Reinforcement learning is rather like how you teach a child. Show them a bunch of good stuff, and show them a bunch of bad stuff, and tell them which is the good stuff and which is the bad stuff.
Genetic algorithms are where you just leave it alone, simulate the evolutionary process on an accelerated time scale, and let normal evolutionary processes take over. Much easier, and less processor intensive, plus you don't need huge corpuses of data. But it takes ages, and it also sometimes results in weird behaviors because evolution finds a solution you never thought of, or it finds a solution to a different problem to the one you were trying to get it to find a solution to.
Those outcomes seem especially beneficial.
Is this process something that distributed computing could be leveraged for, akin to SETI@home?

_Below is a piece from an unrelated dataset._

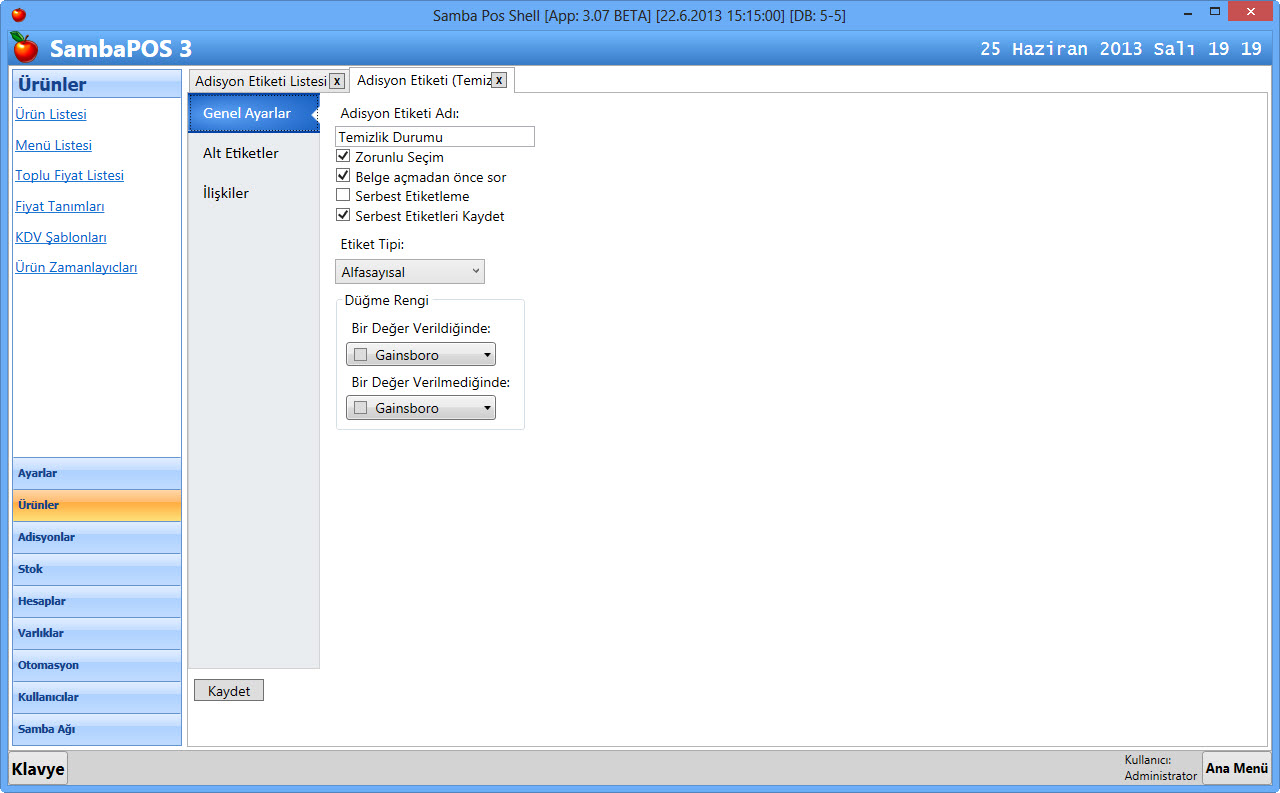Go to Ana Menü

pos(1236,768)
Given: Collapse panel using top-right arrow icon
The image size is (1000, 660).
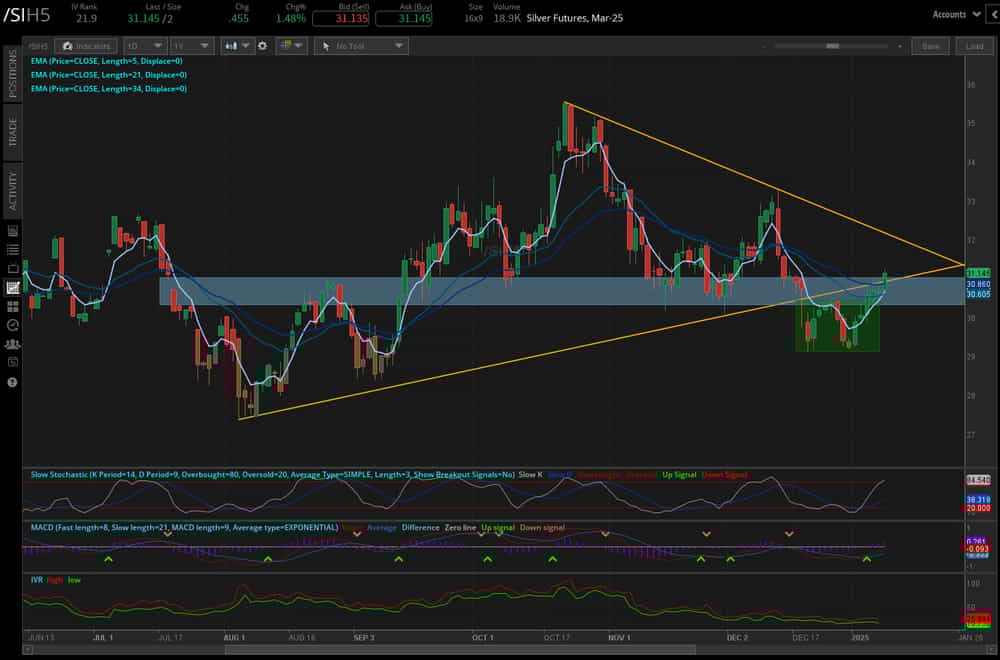Looking at the screenshot, I should [988, 14].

I work in computer science but not really anything to do with AI so I'm only adjacently knowledgeable about it. But my understanding is unfortunately, no not really. The problem would be that if you run a bunch of evolutions in parallel you just get a bunch of independent AIs, all with slightly different parameters but they're incapable of working together because they weren't evolved to work together, they were evolved independently.
In theory you could come up with some kind of file format that allowed for the transfer of AI between each cluster, but you'd probably spend as much time transferring AI as you saved by having multiple iterations run at the same time. It's n^n problem, where n is the number of AIs you have.
Genetic algorithms is a sort of broad category and there's certainly ways you could federate and parallelize. I think autoML basically applies this within the ML space (multiple trainings explore a solution topology and convergence progress is compared between epochs, with low performers dropping out). Keep in mind, you can also use a genetic algorithm to learn how to explore an old fashioned state tree.